__Information given__:
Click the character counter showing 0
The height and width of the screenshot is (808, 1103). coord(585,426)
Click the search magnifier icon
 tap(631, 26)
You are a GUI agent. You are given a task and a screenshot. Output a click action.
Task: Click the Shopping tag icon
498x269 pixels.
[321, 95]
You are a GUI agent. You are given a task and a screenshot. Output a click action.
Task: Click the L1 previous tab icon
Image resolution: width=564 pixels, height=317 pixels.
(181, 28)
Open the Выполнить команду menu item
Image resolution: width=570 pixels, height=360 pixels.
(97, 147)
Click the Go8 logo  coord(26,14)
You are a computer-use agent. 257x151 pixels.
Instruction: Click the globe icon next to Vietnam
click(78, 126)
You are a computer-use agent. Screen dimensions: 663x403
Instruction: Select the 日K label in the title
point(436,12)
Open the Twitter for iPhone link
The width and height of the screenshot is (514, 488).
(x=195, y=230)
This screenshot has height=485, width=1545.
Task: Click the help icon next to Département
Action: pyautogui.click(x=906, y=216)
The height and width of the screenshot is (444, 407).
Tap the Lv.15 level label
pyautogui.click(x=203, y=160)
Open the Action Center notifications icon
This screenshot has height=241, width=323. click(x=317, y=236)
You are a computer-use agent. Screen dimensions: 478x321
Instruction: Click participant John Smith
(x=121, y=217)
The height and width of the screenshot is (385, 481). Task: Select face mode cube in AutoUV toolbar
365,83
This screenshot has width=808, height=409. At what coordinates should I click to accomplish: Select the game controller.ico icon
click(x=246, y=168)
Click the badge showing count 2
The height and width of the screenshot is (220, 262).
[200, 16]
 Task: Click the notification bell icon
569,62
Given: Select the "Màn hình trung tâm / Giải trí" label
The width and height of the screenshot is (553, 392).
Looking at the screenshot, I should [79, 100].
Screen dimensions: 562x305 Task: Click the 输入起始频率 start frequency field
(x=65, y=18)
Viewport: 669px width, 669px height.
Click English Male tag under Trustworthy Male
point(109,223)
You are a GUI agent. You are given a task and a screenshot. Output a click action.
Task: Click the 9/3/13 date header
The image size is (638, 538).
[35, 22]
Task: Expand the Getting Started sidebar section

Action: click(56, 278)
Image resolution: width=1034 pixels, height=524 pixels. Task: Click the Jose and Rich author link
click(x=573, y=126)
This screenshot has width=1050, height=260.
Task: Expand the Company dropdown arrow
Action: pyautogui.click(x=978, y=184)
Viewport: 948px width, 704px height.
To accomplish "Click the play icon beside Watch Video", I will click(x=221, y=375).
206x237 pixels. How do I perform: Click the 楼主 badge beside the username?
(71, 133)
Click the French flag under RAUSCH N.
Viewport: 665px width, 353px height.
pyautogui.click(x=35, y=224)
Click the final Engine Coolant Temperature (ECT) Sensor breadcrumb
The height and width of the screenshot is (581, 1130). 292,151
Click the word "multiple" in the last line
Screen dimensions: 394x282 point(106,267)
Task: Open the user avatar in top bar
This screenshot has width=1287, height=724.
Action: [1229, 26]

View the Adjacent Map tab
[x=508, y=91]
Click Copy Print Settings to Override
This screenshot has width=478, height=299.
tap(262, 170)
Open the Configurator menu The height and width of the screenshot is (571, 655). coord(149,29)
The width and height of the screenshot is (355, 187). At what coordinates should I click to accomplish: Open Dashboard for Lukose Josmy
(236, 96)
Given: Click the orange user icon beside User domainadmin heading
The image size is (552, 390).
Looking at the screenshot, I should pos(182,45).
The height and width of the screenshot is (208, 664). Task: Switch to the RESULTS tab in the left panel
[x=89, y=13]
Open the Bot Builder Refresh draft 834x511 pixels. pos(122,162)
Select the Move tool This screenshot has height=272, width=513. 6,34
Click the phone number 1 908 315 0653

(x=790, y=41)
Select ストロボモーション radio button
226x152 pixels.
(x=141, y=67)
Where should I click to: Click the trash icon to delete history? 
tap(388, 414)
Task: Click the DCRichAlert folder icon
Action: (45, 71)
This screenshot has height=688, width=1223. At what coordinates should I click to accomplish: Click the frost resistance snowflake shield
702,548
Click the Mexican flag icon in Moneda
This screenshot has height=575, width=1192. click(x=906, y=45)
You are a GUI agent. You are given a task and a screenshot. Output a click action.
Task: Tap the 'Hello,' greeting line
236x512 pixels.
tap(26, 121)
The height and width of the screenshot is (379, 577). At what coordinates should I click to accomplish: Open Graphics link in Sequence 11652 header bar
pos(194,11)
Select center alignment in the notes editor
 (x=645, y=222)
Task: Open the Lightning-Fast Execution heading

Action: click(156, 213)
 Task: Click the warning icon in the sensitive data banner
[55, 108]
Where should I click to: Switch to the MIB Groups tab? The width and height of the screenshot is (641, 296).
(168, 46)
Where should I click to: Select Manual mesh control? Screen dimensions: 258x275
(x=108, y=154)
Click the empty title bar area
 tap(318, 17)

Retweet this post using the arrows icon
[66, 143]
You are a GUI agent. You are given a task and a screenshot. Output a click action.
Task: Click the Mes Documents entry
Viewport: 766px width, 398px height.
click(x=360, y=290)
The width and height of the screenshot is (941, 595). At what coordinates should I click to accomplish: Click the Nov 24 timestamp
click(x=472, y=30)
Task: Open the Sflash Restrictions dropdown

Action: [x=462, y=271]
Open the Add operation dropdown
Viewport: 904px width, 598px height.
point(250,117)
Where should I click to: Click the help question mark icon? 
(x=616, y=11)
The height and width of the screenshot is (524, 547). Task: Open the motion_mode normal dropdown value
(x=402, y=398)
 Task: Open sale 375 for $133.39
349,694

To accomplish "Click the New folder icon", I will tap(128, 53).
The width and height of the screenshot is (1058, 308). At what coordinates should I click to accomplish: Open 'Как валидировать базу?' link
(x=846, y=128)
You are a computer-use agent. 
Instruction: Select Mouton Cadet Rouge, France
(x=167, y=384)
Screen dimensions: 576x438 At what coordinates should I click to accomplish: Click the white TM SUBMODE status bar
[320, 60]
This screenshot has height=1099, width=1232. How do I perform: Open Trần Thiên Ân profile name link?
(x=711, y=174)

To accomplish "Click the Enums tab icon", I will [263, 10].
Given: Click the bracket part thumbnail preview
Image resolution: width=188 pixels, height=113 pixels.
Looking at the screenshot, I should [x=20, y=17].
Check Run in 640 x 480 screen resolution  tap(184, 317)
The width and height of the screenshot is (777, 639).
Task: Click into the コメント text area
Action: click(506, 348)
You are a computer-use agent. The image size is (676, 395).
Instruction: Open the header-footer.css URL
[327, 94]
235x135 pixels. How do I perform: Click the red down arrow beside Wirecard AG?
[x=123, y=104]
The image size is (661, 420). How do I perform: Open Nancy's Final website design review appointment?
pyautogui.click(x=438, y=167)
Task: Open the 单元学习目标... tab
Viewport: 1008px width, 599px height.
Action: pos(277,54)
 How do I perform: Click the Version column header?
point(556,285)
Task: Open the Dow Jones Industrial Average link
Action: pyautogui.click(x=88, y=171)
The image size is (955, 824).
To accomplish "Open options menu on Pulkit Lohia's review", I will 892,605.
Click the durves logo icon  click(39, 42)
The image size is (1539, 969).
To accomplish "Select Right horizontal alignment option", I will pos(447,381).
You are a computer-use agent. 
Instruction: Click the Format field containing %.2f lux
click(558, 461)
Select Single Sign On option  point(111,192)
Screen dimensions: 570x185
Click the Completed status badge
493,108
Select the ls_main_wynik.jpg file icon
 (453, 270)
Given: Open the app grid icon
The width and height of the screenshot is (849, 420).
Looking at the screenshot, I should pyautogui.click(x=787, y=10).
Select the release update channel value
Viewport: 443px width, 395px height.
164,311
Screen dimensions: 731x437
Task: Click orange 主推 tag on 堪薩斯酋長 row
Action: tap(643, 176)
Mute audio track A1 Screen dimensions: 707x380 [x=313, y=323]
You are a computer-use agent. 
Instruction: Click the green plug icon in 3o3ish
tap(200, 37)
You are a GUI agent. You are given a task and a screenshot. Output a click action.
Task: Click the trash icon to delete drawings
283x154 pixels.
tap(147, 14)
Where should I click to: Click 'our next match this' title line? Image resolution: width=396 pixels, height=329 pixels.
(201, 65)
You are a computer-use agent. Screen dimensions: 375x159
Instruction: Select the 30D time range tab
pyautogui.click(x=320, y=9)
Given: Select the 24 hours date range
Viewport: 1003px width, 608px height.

__Description of the task__: If a line above holds the word "logo", copy it.

__Written reply__:
Click the Go8 logo  coord(26,14)
Click the durves logo icon  click(39, 42)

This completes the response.